28-Apr-2020 01:30
Hi All,
I am trying to validate the VIP, which is failing in the browser stating that "connection reset",
The server that is mapped to the pool is green via the health check, i can use curl -vk https://<serverip>/state.txt --> it gives the right response,
If i do the same with the vip, i get the following error, curl -vk https://<VIPip>/state.txt --> Below error
> GET /state.txt HTTP/1.1
> Host: xxxxxxxxxxxxxxx
> User-Agent: curl/7.47.1
> Accept: */*
>
* SSL read: error:00000000:lib(0):func(0):reason(0), errno 104
* Closing connection 0
curl: (56) SSL read: error:00000000:lib(0):func(0):reason(0), errno 104
The server is local to the F5, directly connected,
Please let me know if there are any thoughts on this problem.
28-Apr-2020 02:31
Hi Lidev,
The Irule used on the vip is a standard rule which is used in 1000's of other vip's with no issues,
Do you see any other problem?
28-Apr-2020 02:36
It's hard to say without more details about the virtual server and monitoring configuration.

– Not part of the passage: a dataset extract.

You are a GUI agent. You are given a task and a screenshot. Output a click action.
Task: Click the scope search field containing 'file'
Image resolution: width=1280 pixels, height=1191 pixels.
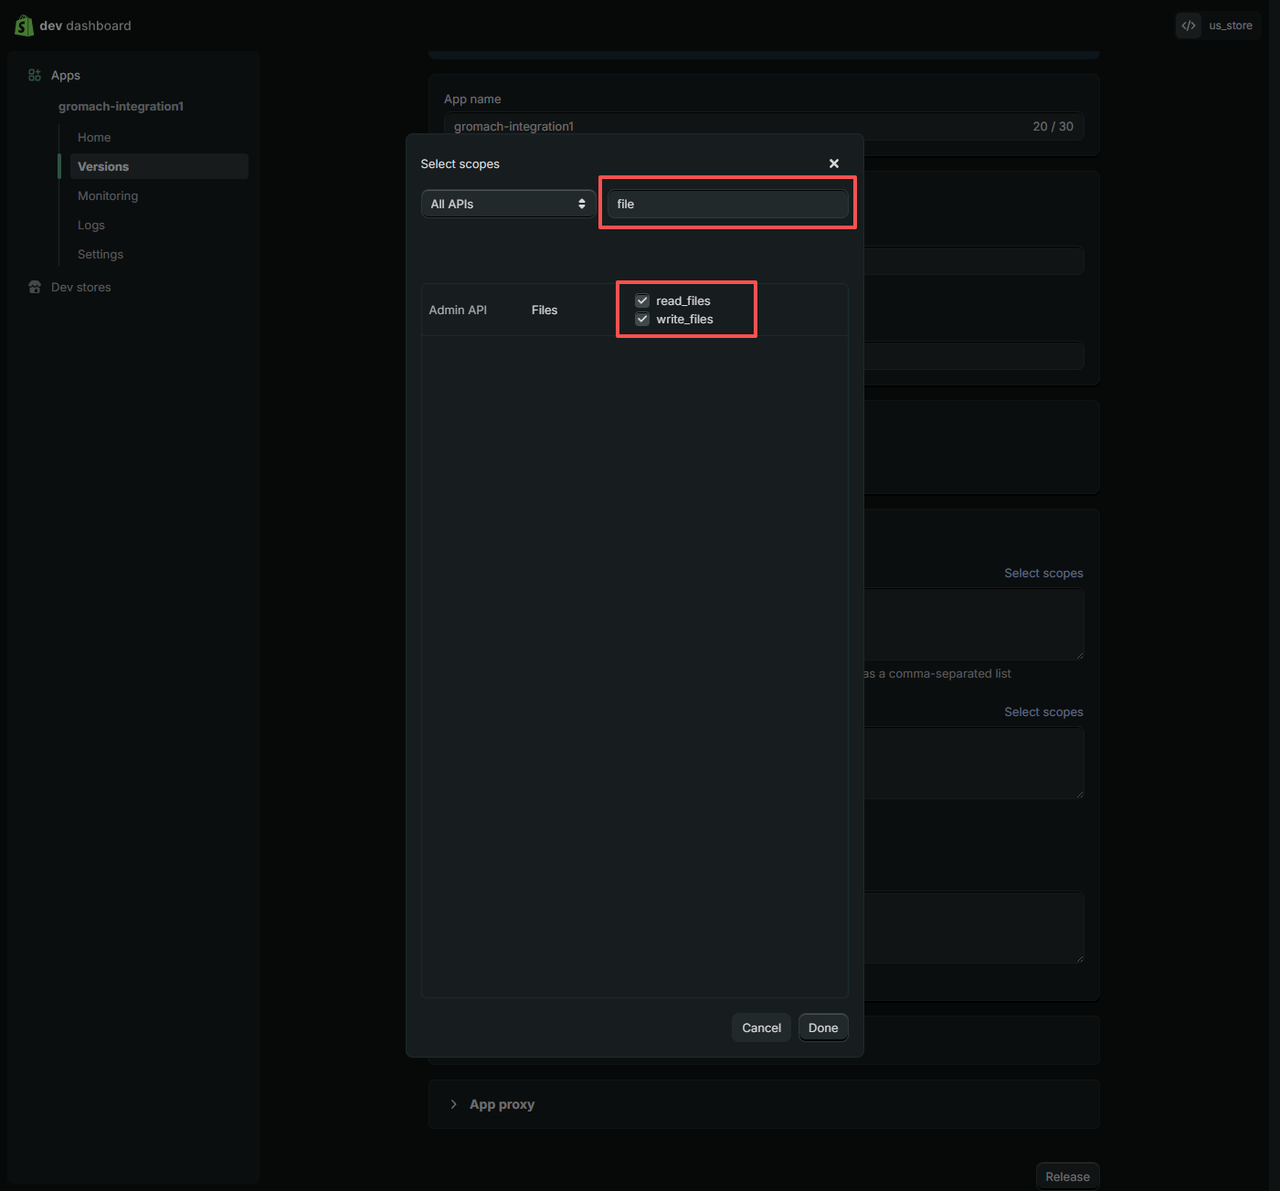click(x=727, y=204)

I'll still test without the iRule to see if you can reproduce the issue 😉
28-Apr-2020 03:02
Removing Irule didn't help, anyway, thanks for looking into this 🙂
28-Apr-2020 02:59
Hi Samir,
Serverssl is applied, SNAT is not required as server is local to the F5, thank you.
28-Apr-2020 03:38
Is it working?
28-Apr-2020 08:36
Are you able to ping the VIP?
28-Apr-2020 09:00
Yes, i do
28-Apr-2020 09:07
Is this a production environment with real certificate/key attached to client SSL profile or you're just testing it with default Client SSL profile? Do you have a client SSL Profile attached to the VIP? If so, disable "Generic Alert" option and you can follow the steps in this article to decrypt TLS traffic: https://devcentral.f5.com/s/articles/Decrypting-TLS-traffic-on-BIG-IP
10-Jul-2020 13:13
Any findings? Having the same issue.